Revue de littérature autour de l’efficacité des SI et des TI
SI, levier d’efficacité managériale
Plusieurs auteurs comparent la révolution numérique à la révolution industrielle du XIXe siècle (Autissier, Johnson et Moutot, 2014). Pour ceux-ci, la révolution industrielle, par l’invention de machines productrices de la force motrice, a permis à l’homme de se libérer des limites de sa force de production. La révolution numérique incarnée par la généralisation de l’info-télécommunication, est en train de proposer des machines avec des capacités calculatoires permettant une automatisation croissante des processus informationnels et transactionnels. L’informatique est couplée à la télécommunication pour créer des applications et systèmes partagés entre ordinateurs sans contraintes de temps, d’espace et à des coûts réduits. Nous parlons d’info-télécommunication pour illustrer ce qu’est internet, les réseaux sociaux et toutes les applications informatiques dites portables. Ces machines sont de plus en plus impliquées en Occident comme en Afrique dans les processus managériaux. Des prestations telles que les réservations de billets d’avions, d’hôtels, de spectacles, etc. se font de plus en plus par internet. Cela préfigure ce que nous pouvons appeler une mutation des usages. L’environnement sociétal pousse à proposer des solutions digitales pour un plus grand confort et ainsi s’affranchir de coûts de transaction élevés; ceci pour plus d’efficacité. A l’évidence, les managers sont de nos jours, de plus en plus aidés par des machines. Les TI permettent la célérité du traitement de l’information, favorisent les échanges d’informations et la traçabilité (Jorgenson et al., 2011). Deux types de territoires cohabitent aujourd’hui au sein des entreprises.

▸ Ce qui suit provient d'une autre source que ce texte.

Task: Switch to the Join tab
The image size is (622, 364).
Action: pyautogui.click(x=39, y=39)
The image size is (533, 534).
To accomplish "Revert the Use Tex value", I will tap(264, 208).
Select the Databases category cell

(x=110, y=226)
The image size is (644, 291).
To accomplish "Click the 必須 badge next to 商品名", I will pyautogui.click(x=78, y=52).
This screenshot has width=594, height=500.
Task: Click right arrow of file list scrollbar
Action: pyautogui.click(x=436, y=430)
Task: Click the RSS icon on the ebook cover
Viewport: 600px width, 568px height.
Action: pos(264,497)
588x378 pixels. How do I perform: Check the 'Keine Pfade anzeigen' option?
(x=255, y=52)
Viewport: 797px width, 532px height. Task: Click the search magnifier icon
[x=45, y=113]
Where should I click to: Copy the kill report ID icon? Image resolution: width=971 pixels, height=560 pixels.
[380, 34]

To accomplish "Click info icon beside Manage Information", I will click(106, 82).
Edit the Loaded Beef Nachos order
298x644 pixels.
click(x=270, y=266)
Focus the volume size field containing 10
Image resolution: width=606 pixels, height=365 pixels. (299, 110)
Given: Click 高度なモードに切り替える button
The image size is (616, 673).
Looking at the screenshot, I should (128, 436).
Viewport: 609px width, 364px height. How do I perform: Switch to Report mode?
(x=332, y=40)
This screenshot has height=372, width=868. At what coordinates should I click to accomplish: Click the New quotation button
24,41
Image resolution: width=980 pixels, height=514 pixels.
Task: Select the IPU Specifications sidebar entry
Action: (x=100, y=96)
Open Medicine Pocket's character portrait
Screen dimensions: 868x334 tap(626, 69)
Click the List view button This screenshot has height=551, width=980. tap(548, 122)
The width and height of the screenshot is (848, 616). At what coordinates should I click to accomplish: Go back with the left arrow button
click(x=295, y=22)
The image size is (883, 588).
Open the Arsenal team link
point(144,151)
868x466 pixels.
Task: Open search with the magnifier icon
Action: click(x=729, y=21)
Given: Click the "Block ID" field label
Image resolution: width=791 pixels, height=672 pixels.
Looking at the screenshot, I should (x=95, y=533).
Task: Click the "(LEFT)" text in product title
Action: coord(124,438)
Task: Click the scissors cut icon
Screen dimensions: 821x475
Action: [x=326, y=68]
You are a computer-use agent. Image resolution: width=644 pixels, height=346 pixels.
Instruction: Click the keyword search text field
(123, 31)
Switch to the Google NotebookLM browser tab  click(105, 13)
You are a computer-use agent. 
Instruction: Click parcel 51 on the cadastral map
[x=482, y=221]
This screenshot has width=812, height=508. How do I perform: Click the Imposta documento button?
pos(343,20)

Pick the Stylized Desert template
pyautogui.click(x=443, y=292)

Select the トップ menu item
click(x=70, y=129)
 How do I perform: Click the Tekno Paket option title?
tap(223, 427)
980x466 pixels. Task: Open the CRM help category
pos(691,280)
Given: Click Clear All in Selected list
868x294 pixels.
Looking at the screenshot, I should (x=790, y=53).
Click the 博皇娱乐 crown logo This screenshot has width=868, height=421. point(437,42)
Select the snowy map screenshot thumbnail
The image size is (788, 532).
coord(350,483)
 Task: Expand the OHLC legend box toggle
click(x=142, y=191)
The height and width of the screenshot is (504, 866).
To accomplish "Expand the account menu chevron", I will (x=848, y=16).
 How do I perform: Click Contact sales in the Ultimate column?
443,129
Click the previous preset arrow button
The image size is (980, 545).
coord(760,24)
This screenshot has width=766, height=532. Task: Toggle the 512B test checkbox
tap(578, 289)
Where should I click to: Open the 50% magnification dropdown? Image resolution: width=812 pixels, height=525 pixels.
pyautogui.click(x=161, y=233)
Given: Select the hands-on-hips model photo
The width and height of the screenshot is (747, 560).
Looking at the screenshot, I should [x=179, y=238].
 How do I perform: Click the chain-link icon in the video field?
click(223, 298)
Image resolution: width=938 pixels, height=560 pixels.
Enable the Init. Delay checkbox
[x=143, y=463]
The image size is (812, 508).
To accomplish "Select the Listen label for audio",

Celui regroupant l’ensemble des territoires fonctionnels issu de la définition des postes, des responsabilités hiérarchiques et des compétences pouvant être modélisé par l’organigramme; et celui regroupant l’ensemble des territoires numériques issu de la définition des habilitations, des droits d’accès et les profils, et pouvant être modélisé par la matrice des habilitations (profils) au sein du système d’information de gestion (Bidan, 2006).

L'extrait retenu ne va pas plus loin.